CARDIAC TROPONIN-I MUTANTS - PHOSPHORYLATION BY PROTEIN-KINASE-C AND PROTEIN-KINASE-A AND REGULATION OF CA2+-STIMULATED MGATPASE OF RECONSTITUTED ACTOMYOSIN S-1

The significance of site-specific phosphorylation of cardiac troponin I (TnI) by protein kinase C and protein kinase A in the regulation of Ca2+-stimulated MgATPase of reconstituted actomyosin S-1 was investigated. The TnI mutants used were T144A, S43A/S45A, and S43A/S45A/T144A (in which the identified protein kinase C phosphorylation sites, Thr-144 and Ser-43/ Ser-45, were, respectively, substituted by Ala) and S23A/S24A and N32 (in which the protein kinase A phosphorylation sites Ser-23/Ser-24 were either substituted by Ala or deleted). The mutations caused subtle changes in the kinetics of phosphorylation by protein kinase C, and all mutants were maximally phosphorylated to various extents (1.3-2.7 mol of phosphate/mol of protein). Protein kinase C could cross-phosphorylate protein kinase A sites but the reverse essentially could not occur.
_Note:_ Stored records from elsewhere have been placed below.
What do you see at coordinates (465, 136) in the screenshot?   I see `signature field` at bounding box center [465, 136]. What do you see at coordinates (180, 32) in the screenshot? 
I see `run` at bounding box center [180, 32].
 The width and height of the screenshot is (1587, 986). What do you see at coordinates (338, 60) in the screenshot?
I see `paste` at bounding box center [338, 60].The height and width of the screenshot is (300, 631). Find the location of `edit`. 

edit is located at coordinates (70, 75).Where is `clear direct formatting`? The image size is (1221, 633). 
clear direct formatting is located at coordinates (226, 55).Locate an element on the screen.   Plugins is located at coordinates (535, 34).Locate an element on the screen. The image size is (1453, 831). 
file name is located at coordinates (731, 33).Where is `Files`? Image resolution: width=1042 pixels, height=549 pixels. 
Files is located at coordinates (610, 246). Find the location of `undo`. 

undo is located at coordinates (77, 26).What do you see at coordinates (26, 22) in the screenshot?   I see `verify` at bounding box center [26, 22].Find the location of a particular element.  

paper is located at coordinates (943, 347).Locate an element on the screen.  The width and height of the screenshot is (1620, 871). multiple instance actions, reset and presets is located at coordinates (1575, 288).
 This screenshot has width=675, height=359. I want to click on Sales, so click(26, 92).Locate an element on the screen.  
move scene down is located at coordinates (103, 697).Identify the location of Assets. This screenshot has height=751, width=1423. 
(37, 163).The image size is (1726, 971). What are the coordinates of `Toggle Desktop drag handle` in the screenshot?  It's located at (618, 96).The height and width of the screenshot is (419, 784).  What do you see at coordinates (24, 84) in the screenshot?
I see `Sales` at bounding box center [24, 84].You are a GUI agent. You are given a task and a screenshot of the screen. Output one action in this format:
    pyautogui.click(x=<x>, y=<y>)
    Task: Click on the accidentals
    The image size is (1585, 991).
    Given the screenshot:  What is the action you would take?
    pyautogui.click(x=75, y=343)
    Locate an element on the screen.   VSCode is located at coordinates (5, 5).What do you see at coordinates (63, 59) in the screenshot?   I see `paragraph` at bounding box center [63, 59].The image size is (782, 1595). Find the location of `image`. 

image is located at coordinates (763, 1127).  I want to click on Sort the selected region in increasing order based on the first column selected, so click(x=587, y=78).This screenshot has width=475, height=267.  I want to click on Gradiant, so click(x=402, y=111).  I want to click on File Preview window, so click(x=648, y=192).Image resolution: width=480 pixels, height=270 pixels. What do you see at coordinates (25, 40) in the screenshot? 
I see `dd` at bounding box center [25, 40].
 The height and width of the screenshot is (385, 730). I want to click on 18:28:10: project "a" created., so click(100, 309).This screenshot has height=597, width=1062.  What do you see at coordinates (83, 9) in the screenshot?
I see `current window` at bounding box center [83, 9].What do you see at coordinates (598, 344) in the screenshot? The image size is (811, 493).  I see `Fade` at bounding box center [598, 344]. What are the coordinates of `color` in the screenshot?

Compared to wild-type TnI and T144A, unphosphorylated S43A/S45A, S43A/S45A/T144, S23A/ S24A, and N32 caused a decreased Ca2+ sensitivity of Ca2+-stimulated MgATPase of reconstituted actomyosin S-1. Phosphorylation by protein kinase C of wildtype and all mutants except S43A/S45A and S43A/S45A/ T144A caused marked reductions in both the maximal activity of Ca2+-stimulated MgATPase and apparent affinity of myosin S-1 for reconstituted (regulated) actin. It was further noted that protein kinase C acted in an additive manner with protein kinase A by phosphorylating Ser-23/Ser-24 to bring about a decreased Ca2+ sensitivity of the myofilament. It is suggested that Ser-43/Ser-45 and Ser-23/Ser-24 in cardiac TnI are important for normal Ca2+ sensitivity of the myofilament, and that phosphorylation of Ser-43/ Ser-45 and Ser-23/Ser-24 is primarily involved in the protein kinase C regulation of the activity and Ca(2+)sensitivity, respectively, of actomyosin S-1 MgATPase.